- _GIVEN INSTRUCTION_
Write out everything from the line containing "The image size is (1600, 775)." down to the line containing "will tap(1480, 37).", swapping "header" for "top bar" and keeping the rest unchanged.

- _INPUT ROWS_
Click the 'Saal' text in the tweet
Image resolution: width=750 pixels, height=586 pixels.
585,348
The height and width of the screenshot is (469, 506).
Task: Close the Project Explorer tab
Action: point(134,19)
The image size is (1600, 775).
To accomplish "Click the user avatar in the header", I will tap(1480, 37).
---
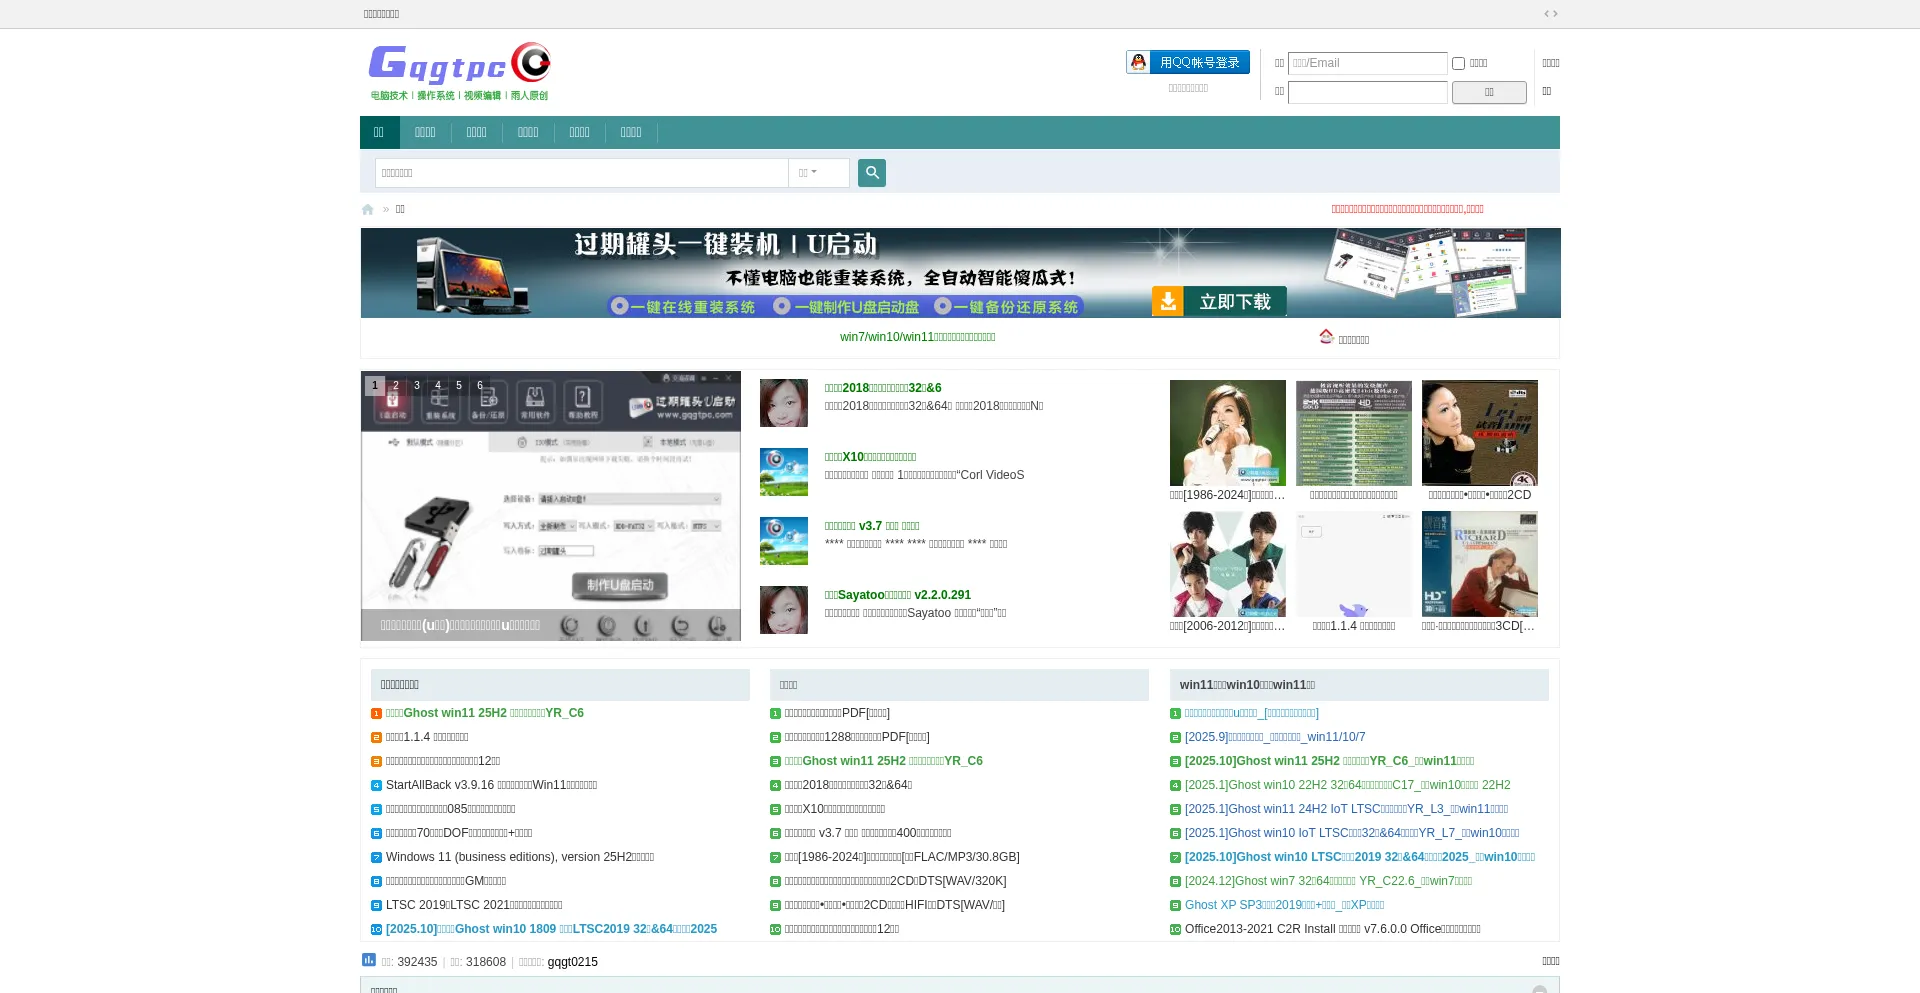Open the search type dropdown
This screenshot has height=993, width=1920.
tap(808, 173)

- _THE ANSWER_
The image size is (1600, 775).
To accomplish "Click the user avatar in the top bar", I will tap(1480, 37).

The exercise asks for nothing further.